Пелагий считал, что умерший некрещеный ребенок получает вечную жизнь, хотя и на задворках великого праздника свидания в Небесном Иерусалиме. Человек может следовать заповедям и жить не греша. Это было возможно и до прихода Христа в мир. Пелагий верил, что морально безупречная жизнь вполне возможна. Августин возражал ему, цитируя реалистические строки Послания к Римлянам: «Доброго, которого хочу, не делаю, а злое, которого не хочу, делаю. Если же делаю то, чего не хочу, уже не я делаю то, но живущий во мне грех. Итак, я нахожу закон, что, когда хочу делать доброе, прилежит мне злое. Ибо по внутреннему человеку нахожу удовольствие в законе Божием; Но в членах моих вижу иной закон, противоборствующий закону ума моего и делающий меня пленником закона греховного, находящегося в членах моих. Бедный я человек! кто избавит меня от сего тела смерти?» (Поел, к Римл. VII, 19–24; Исп. VII, 21).

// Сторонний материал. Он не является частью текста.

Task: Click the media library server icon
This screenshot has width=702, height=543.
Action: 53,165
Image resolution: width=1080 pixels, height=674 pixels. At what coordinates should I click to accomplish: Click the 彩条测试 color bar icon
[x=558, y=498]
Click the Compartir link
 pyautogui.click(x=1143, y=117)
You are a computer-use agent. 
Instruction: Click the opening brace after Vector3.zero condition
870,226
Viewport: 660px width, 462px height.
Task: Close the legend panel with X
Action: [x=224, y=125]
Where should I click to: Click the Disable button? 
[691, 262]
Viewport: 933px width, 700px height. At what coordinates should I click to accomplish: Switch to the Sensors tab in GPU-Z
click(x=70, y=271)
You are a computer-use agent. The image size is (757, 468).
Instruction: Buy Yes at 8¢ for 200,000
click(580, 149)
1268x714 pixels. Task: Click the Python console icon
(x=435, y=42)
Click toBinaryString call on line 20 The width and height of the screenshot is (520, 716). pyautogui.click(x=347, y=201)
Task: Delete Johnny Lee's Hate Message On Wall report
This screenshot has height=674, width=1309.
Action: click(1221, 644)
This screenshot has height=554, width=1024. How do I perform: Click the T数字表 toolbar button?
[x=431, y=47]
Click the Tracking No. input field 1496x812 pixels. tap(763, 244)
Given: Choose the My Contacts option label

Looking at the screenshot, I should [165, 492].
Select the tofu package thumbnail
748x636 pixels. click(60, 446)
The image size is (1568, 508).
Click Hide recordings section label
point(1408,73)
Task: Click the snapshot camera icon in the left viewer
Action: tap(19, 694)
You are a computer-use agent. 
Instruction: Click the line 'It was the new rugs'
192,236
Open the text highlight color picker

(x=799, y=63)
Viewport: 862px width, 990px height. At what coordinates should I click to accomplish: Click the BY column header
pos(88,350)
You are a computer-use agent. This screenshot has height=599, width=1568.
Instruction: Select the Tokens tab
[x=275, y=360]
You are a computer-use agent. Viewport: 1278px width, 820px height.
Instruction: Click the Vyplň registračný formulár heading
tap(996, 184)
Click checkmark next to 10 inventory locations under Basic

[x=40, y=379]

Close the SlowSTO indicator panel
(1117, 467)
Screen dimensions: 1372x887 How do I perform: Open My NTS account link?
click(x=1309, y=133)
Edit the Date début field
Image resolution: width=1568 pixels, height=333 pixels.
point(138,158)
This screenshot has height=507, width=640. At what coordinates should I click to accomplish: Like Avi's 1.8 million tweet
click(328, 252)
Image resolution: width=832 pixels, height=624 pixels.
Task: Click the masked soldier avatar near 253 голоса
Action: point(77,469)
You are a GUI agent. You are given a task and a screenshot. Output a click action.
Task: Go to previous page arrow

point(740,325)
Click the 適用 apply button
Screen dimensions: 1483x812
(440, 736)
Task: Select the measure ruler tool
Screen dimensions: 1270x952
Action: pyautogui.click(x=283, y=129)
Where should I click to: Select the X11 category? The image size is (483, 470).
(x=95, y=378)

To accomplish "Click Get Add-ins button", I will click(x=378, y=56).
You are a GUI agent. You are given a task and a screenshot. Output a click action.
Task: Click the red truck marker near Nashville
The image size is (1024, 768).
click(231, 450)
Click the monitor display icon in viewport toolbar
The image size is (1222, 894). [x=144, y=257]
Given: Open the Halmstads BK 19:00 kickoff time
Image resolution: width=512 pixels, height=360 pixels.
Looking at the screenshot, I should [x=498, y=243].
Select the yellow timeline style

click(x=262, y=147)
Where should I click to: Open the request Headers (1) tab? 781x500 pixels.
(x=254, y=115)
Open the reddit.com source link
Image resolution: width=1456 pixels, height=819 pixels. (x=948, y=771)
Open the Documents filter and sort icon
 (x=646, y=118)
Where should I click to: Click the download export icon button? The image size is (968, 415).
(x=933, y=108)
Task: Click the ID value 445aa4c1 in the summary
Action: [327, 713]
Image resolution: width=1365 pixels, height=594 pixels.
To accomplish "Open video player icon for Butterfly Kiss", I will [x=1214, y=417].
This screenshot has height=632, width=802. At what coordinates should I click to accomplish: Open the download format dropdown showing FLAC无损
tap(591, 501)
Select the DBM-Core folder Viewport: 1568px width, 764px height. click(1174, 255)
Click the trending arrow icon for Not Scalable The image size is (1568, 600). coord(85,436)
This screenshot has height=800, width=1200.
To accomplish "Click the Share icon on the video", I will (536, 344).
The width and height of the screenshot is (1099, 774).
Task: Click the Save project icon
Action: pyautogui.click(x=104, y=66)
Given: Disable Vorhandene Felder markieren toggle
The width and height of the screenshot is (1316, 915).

Пелагий хотел освободить христианство от метафизики. Он не признавал никаких сверхъестественных сил. Христос вел примерный образ жизни. Вот главное. Он не признавал также никаких ограничений для свободы человека (О деян. Пелаг. 18, 42; Письма, 186, 9). Позже Юлиан Экланекий скажет, что свобода воли делает нас независимыми от Бога (Пр. втор. отв. Юл–V, 41). Подобное понимание свободы воли сделало Бога безучастным зрителем того, что происходит на земле. Поэтому Августин резко выступил против обоих и заклеймил их как еретиков.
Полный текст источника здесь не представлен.